German Shorthaired Pointer Information

APPEARANCE

The German shorthaired pointer is a dog breed with floppy ears, long and broad muzzle, and dark brown eyes. They also have strong legs and webbed feet, which allows them to move more quickly. When it comes to color, this breed can be dark brown, black, or a combination of brown and white or black and white. During winter season, these dogs can provide camouflage since its hard to spot them when they are beside broken snow and dead trees. Another advantage of this breed is that it can stay warm during cold weather. And thats because of its thick undercoat with guard hairs that makes its coat somehow water resistant.

TEMPERAMENT

Because of the dog breeds good temperament, it has been developed as a family pet and also a flexible hunter. What pet owners like about them is that they are very affectionate and can get along with children. And since they love interacting with people, they are suitable pets for families who are always on the go. They feel happier and healthier when they are with active individuals that let them walk, run, and simply play around. They have high energy so its good if they have an outlet for their liveliness. When they have unused energy, they are likely to become destructive or hyperactive, which is why they are recommended for an active home.

When it comes to training the German shorthaired pointer, pet owners will also not have a problem since they are easy to train. They are cooperative and intelligent, therefore its easier to instill in them correct behavior. Apart from that, they are also excellent watchdogs so people can feel secure when they are around.

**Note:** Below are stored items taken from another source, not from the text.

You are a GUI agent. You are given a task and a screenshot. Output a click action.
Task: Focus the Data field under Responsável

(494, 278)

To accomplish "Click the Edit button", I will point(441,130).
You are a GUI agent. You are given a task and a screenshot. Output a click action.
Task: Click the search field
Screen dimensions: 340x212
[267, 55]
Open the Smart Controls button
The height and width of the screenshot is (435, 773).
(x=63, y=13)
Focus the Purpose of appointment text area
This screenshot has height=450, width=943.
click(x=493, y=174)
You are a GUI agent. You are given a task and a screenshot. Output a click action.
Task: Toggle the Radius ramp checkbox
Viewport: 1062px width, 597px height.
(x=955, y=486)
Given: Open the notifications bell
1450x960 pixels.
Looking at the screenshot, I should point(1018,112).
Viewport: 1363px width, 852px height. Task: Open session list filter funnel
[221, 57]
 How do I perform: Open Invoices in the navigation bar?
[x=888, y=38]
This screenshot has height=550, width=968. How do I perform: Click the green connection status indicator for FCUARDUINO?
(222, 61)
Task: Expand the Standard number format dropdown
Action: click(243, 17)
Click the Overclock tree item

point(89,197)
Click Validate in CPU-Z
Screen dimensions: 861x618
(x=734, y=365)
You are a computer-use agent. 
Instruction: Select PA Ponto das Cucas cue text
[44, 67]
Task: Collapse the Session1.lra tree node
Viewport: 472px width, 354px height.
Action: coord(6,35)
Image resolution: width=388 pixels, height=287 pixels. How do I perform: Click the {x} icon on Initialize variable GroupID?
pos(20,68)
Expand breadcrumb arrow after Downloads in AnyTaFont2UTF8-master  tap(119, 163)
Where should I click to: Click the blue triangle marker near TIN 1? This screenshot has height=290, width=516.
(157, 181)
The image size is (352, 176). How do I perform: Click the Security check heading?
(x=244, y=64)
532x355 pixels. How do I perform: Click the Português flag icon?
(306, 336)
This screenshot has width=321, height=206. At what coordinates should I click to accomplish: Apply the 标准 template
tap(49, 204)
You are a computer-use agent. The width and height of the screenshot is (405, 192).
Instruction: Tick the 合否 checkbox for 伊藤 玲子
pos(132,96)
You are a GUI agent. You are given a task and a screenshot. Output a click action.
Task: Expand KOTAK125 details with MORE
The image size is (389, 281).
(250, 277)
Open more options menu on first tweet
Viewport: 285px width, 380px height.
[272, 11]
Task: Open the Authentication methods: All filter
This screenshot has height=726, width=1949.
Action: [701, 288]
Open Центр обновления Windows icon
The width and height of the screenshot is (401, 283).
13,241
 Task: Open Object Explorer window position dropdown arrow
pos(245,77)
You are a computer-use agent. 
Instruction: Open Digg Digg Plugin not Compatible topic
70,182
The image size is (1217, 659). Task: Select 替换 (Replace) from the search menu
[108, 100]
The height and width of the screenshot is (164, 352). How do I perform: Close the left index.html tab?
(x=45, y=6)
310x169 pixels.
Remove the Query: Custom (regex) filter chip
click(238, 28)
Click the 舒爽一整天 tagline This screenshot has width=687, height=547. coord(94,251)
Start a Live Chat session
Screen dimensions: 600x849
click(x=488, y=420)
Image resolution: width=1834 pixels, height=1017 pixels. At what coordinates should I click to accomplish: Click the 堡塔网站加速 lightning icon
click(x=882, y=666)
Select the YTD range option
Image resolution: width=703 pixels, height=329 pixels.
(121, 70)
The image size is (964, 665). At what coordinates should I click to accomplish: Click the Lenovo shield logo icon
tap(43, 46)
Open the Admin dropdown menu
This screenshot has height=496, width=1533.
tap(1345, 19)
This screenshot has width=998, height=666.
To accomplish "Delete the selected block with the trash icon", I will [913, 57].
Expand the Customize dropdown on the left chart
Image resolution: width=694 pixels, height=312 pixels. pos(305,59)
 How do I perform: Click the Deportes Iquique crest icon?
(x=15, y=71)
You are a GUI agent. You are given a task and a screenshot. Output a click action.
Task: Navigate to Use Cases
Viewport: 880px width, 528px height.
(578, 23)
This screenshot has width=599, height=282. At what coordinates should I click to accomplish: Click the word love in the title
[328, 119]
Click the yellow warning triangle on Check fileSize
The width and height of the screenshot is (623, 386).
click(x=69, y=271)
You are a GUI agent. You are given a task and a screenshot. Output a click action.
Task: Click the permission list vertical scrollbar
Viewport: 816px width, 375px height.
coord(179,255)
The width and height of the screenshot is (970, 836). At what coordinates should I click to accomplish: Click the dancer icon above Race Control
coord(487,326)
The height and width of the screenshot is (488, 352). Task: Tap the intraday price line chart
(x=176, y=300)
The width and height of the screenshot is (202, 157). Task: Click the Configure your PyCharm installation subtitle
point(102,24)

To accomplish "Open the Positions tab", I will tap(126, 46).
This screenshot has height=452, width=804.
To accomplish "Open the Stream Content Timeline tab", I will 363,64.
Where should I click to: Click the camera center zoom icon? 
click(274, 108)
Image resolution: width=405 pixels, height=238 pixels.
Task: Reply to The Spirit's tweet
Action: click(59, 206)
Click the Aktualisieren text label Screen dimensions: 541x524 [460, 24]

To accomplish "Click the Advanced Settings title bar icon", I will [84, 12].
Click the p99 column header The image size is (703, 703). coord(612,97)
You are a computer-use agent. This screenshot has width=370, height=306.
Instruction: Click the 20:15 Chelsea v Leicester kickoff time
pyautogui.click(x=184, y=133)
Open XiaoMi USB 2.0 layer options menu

Interacting with other pets is not much of a big deal for them, although because of their natural hunting instinct, it is not advisable for them to be around small pets like cats or rabbits. However, with proper training, they will be able to determine what is not considered as prey. With that, they will be able to live comfortably with other family pets.

PET CARE

Taking care of a German shorthaired pointer requires some energy. So if you want a dog that can thrive in outdoor activities like hiking and running, then this ones for you. Pet owners should make sure that they have a lot of human interaction to prevent negative issues from arising and to keep them psychologically healthy. However, because of their activeness, owners should make sure that their pet drinks plenty of water so that they can prevent dehydration. Signs that they are not getting enough liquid is thick urine and saliva.

In terms of grooming, it doesnt take too much time to clean a German shorthaired pointer since it is a generally clean breed. Occasional brushing is enough to maintain its nice looking hair. Just like other dogs, they should also take a bath when needed. To prevent ear infections, regular cleaning and checking are also recommended.

The life span of a German shorthaired pointer varies. In some countries, the average is 9 years, while in some places they can live up to 15 years. But the eldest GSP was probably 17 years of age.